Schwarze unwirtliche Felsen, die auf hellen mit Flechten bewachsenen Flächen liegen. Eine abschmelzende Gletscherzunge vor dunklem Bergmassiv. Surreal erscheinende Sandebenen und tiefe Krater. Das Auftauchen von Menschen scheint sich in diese Landschaften nicht so ganz einzufügen. Sie erscheinen hier als Farbtupfer, wie formales Beiwerk, ebenso wie Spuren menschlichen Wirkens: ein skulpturales Denkmal auf einer Passhöhe, ein Aufforstungsversuch oder ein Bolzplatz.

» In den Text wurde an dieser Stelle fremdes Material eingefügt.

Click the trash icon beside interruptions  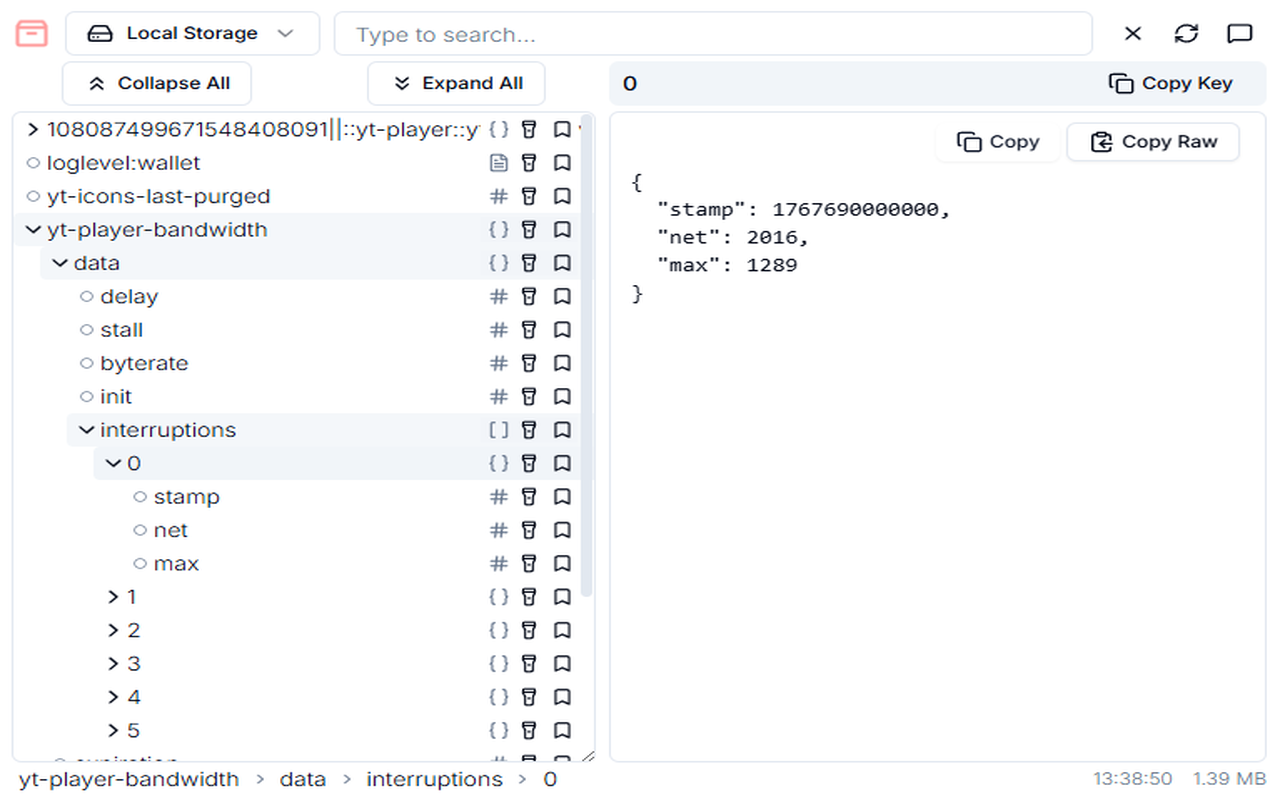[530, 430]
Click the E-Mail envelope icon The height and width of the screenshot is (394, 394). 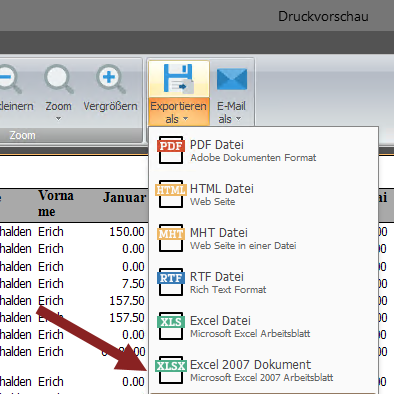coord(232,79)
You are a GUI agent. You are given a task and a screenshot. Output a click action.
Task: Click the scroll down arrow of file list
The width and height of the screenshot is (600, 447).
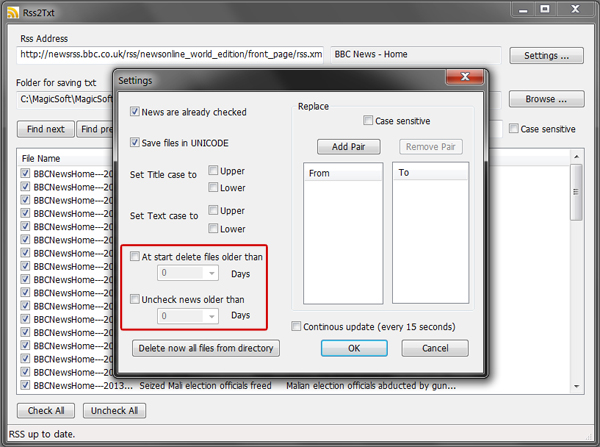(576, 386)
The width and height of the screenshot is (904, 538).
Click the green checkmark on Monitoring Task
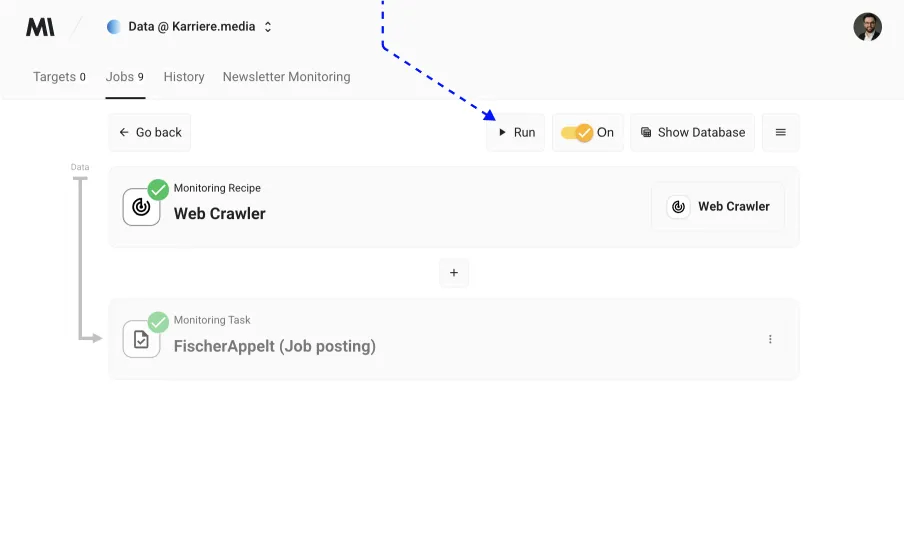click(158, 322)
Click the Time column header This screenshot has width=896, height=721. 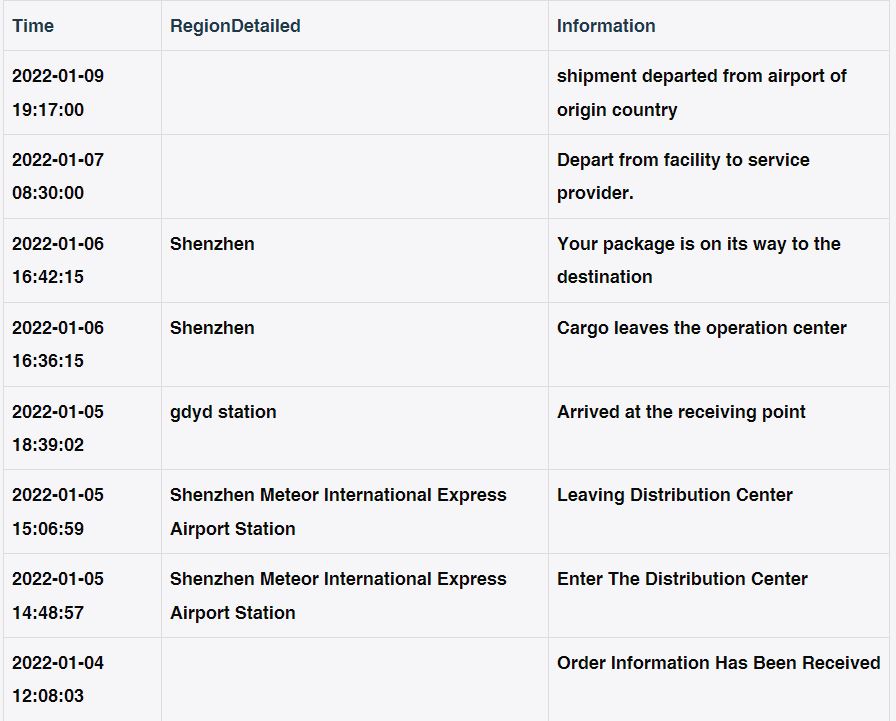(33, 26)
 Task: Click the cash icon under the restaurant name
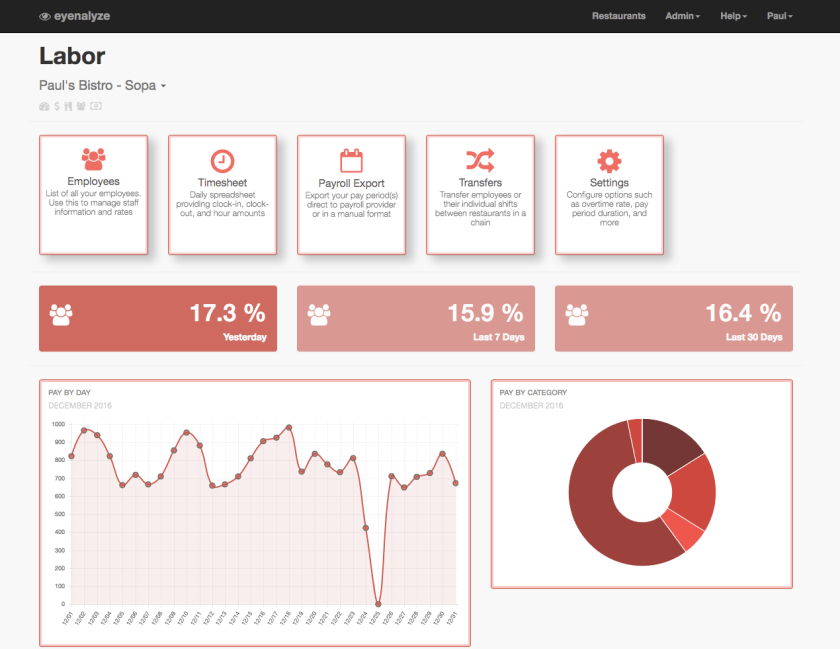[x=95, y=106]
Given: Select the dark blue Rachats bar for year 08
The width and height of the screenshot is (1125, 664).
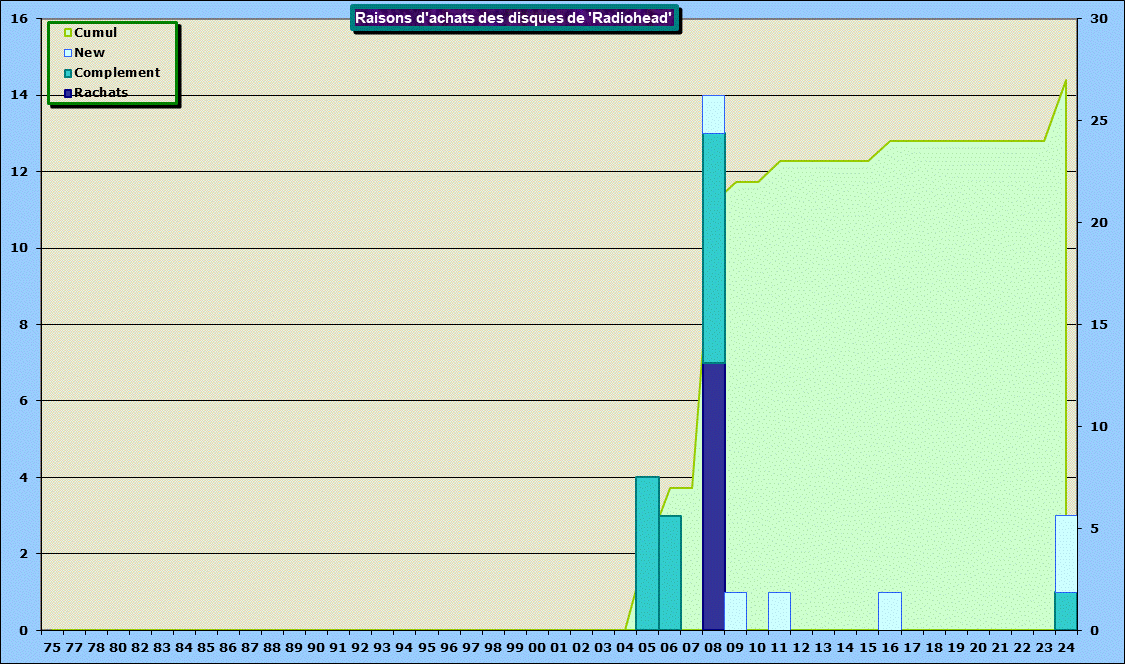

Bei jeder Pause, mit jedem Innehalten erstrecken sich neue Umgebungen ringsherum. Doch Susanne Brodhage geht es nicht um Bilder von allgemeinen Szenen. Sie spürt sehr achtsam dem flüchtigen Interesse ihrer Augen nach, die die Umgebung abtasten immer auf der Suche nach Punkten der Ruhe, Landmarken oder Merkmalen am Horizont. Sie konzentriert sich auf diese bestimmten Objekte, an denen die Augen vielleicht auch nur ganz kurz hängen bleiben. Diese Haltepunkte verleihen der Beliebigkeit des Ausschnitts eine Ordnung. Jeder Ort ist eine momentane Konstellation von festen Punkten. Die Aufnahmen sind Beschreibungen einzelner Wegstrecken.
Durch sehr sorgfältige Bildkomposition wird starke Schichtung in die Tiefe vermieden, die Horizontlinie ist immer wieder weit nach oben verlegt. Die gleichzeitige Erfahrung von Nähe und Ferne regt den Betrachter an aktiv mit seinen Augen wiederum die Oberflächen der Bilder abzutasten. Details sind zu erforschen, die über Beschaffenheit und Dimensionierung Aufschluss geben könnten. Dabei wird deutlich, das ein „Davor„ und ein „Danach“ im Bild unsichtbar bleibt. Der Rest der Realität muß vom Betrachter sozusagen erst erkannt werden.
In der Landschaft, wie wir sie gewohnt sind, lässt das Vergehen und Wiederentstehen durch die vier Jahreszeiten die Natur unveränderlich erscheinen, keine klare Geschichte ist darin zu erkennen. Island ist in der Mitte größtenteils von Gletschergebieten und steinigen Wüsten bedeckt und die sehr kurze Wachstumsperiode führt hier auch zu keiner nennenswerten höheren Vegetation. Das Gebiet ist nicht kultivierbar. Dagegen zeigen sich Zeichen von entstehungsgeschichtlichen Ereignissen, Erosionsprozessen und die Transformationen in jüngster Zeit deutlich in den offen daliegenden Formationen und Strukturen der Oberflächen.
Die Aufnahmen der Arbeit „Circum“ sind Ausschnitte, sie beziehen sich aber auf einen allumfassenden Erlebnisraum – es ist eben dieser Grenzbereich zwischen dem Kulturraum des Menschen und einem Raum der Natur. Ihr erzählerisches Moment wird ursächlich durch verschiedene Bewegungen erzeugt. Bewegung, die fließend Räume in Orte und Orte in Räume verwandelt. In diesem Sinne ist die Arbeit „Circum“ auch eine Reflexion der Künstlerin über eine universelle Erfahrung mit der wir Realität erkennen und konstruieren. Sie regt dazu an den ihr zugrunde liegenden Bedingungen im Denken weiter nachzugehen, dem Unterschied zwischen Handeln und Sehen.